*** READING PASSAGE ***
Leveraging flow cytometry in drug discovery 

Dr Miguel A Tam, and Dr Kenta Yamamoto, BioLegend, examine the evolution, trends and best practices for smooth and efficient workflows for flow cytometry. 

Flow cytometry is a well-established analytical technique that has been supporting reliable diagnostics and groundbreaking research for decades. Take, for example, its use for CD4 T cell counting to facilitate HIV monitoring. As we gain deeper understanding of normal biological processes as well as diseases, researchers and clinicians are increasingly seeking to analyse as many cellular parameters as possible to unravel their complexity. Accordingly, advances in flow cytometry technology – both in instrumentation and reagent offerings – are enabling researchers to decipher these questions, leading to new discoveries and diagnostic tools. 

Overview, evolution, trends 

Flow cytometry is a technique used to rapidly analyse single cells in order to characterise their physical, chemical and biological properties. 

From its inception, flow cytometry relied on the measurement of scattered light. A major breakthrough in the technology was the development of biologically active fluorescent reagents that could be detected by the instruments. The main principle involves a well-defined light source such as that produced by lasers that excites fluorescent tags bound to the cells or particles present in a sample. As the cells flow through the instrument, the bound reagents are excited and they emit light in the form of fluorescence which is a signal that can then be quantified using optimised detection systems. 

Over the last 50 years, both the variety of fluorescent reporters and the number of different signals that an instrument can detect have been expanding significantly. Simultaneously, the capacity to conjugate fluorescent molecules to proteins to better characterise biological systems has evolved accordingly, enabling the proliferation of highly specific tools to interrogate cells. A key component of the technology are monoclonal antibodies that can be conjugated to fluorescent molecules to specifically bind targets of interest, including cellular components and other targets. Thus, the technology has evolved from single-colour analysis to two-colours, then progressively increasing to eight, 16, and ultimately 20 to 30 colours with the most advanced traditional instruments¹. 

The limitation here comes from the need of fluorophores that can be spectrally separated and confidently detected by the instruments. Traditionally, instruments have relied on detectors or filters that collect a small fraction of the signal emitted by the excited fluorophores, typically a few nanometers wide (of the signal wavelength) covering the maximum intensity or peak of the signal. Expanding to more than 30 of such filters is impractical and costly, so an alternative solution was needed. The need to expand beyond 30 colours drove the evolution of flow cytometry from this polychromatic or traditional approach to what is now known as spectral flow cytometry. 

Spectral flow cytometry is based on the principle of collecting or measuring the entire emission spectrum of the fluorescent dyes used as reporters, not just the maximum emission. As such, all that is needed to distinguish two different dyes is that they have a sufficiently different spectral signature. While initial proof-of- concept spectral flow cytometers have existed for more than a decade, there has been significant technological advancements over the last several years^1,2. These new spectral flow cytometers allow for simultaneous analysis of a significant number of dyes with higher degree of spectral similarity that largely exceeds capable plexity on currently available traditional flow cytometers, thus increasing the depth and width by which biological systems can be characterised using flow cytometry.
*** End of READING PASSAGE ***
*** DATA PROVIDED ***
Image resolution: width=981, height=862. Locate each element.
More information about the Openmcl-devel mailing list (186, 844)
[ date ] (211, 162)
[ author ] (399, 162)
*** End of DATA PROVIDED ***
* _TASK 1_: Reproduce everything in the flow cytometry article from "Dr Miguel A" down to "and diagnostic tools.".
* _TASK 2_: Continue the article on flow cytometry in drug discovery, starting after its last sentence.

* _WRITTEN RESPONSE 1_:
Dr Miguel A Tam, and Dr Kenta Yamamoto, BioLegend, examine the evolution, trends and best practices for smooth and efficient workflows for flow cytometry. 

Flow cytometry is a well-established analytical technique that has been supporting reliable diagnostics and groundbreaking research for decades. Take, for example, its use for CD4 T cell counting to facilitate HIV monitoring. As we gain deeper understanding of normal biological processes as well as diseases, researchers and clinicians are increasingly seeking to analyse as many cellular parameters as possible to unravel their complexity. Accordingly, advances in flow cytometry technology – both in instrumentation and reagent offerings – are enabling researchers to decipher these questions, leading to new discoveries and diagnostic tools.

* _WRITTEN RESPONSE 2_:
As the evolution towards more parameters continues to unfold, companies that provide flow cytometry reagents have also evolved to provide an extensive portfolio of conjugated antibodies and fluorescent dyes to characterise biological processes. With thousands of flow reagents in the market, supporting both traditional and spectral cytometry, the variety of flow reagents is supported by companies that have established two pillars in their research and product development pipeline: antibody development and fluorescent dye conjugation. A good antibody portfolio provides antibodies against important immune regulatory proteins, key markers for phenotyping, tumour control, neurodegeneration, stem cell-relevant proteins and more, covering multiple organisms, including human, mouse, rat and non-human primates. 

Fluorescent molecules that are conjugated to antibodies can be grouped according to their chemical structure into small organic dyes, protein-based dyes, and polymer or multimer dyes. Best antibody development practices are summarised in Fig. 1. Reagents produced under ISO certification provide an extra level of traceability to support internal documentation and quality assurance.

Another trend is the integration of additional parameters to help characterise samples of interest even further. This includes the simultaneous capture of images as well as the adoption of automation to increase high throughput capabilities in both number of cells analysed per sample, and total number of samples analysed per unit of time. 

Overall, the evolution of flow cytometry has provided new tools and ways to support cutting edge research and reliable diagnostics. Specifically, by adding more parameters to an experiment, researchers can analyse more cell populations in a shorter time and at the same time they can characterise cells more deeply. The total number of cells analysed has also increased, providing less variability by processing more samples in the same experiment or assay. However, despite impressive advances in modern flow cytometry, many bottlenecks remain that require constant research and investment.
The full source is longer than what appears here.